How to stop craving junk food

Why do you reach for a third slice of pizza when you’re already bursting out of your jeans?

Knowing the signals of hunger, the cues for stress eating, and what triggers your cravings will help you tame all three.

With all the energy we devote to the epic struggle to control our weight, we know remarkably little about the most obvious reason diets fail: we get hungry. What’s going on when our bodies tell us, insistently, that we have to eat a hamburger with bacon and cheese right now – even though we’ve got plenty of fat stores to pull from? Why can some people go without eating for hours while others freak out if they miss their 4pm Tim Tam? And exactly what are those nasty growling noises?

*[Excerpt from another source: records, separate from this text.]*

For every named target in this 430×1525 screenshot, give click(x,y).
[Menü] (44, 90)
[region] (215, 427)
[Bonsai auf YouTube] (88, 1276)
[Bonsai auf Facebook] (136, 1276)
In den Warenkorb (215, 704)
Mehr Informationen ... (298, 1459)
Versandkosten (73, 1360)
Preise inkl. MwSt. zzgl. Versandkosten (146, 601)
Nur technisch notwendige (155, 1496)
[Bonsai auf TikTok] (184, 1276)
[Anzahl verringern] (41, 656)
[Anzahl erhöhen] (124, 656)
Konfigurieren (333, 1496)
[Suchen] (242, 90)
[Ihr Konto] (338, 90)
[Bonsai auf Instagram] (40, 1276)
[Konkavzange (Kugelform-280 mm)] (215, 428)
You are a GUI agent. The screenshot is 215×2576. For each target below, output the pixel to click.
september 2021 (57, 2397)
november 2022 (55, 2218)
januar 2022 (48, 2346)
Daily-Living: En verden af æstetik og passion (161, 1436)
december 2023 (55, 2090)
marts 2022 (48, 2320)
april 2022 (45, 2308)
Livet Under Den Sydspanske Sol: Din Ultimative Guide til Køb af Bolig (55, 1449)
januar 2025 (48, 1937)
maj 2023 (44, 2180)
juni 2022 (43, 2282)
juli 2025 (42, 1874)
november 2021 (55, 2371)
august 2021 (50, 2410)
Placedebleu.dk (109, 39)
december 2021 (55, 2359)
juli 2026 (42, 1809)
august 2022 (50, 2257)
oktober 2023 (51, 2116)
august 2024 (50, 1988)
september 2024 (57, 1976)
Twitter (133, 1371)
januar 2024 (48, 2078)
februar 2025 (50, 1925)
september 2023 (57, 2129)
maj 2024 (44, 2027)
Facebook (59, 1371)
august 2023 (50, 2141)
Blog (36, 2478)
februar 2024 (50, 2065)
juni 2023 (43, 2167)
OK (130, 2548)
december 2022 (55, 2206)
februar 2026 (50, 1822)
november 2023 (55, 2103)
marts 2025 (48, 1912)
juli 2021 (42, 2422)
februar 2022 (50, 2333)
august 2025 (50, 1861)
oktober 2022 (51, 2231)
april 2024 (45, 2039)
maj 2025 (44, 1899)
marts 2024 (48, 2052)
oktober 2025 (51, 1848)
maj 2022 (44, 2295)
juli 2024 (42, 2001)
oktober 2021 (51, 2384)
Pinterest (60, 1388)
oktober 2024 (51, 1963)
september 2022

The good news: researchers are hard at work investigating this most basic of human impulses. The bad: that task is proving to be surprisingly difficult. Just when scientists think they’ve uncovered the key to appetite, a new hormone or biological process or brain function emerges. But what we do know is still pretty fascinating. Here, we bring you the science regarding how appetite develops in our bodies – and the news on what might make your hunger pangs a little easier to control.

The body clock

You’ve been revising that presentation all morning, your mind is on your work and your deadline – until your stomach gurgles and suddenly you find yourself thinking about ham and cheese jaffles. Or chicken laksa. Or that half-eaten muesli bar in your desk drawer. You’re hungry. Again. But how? Why?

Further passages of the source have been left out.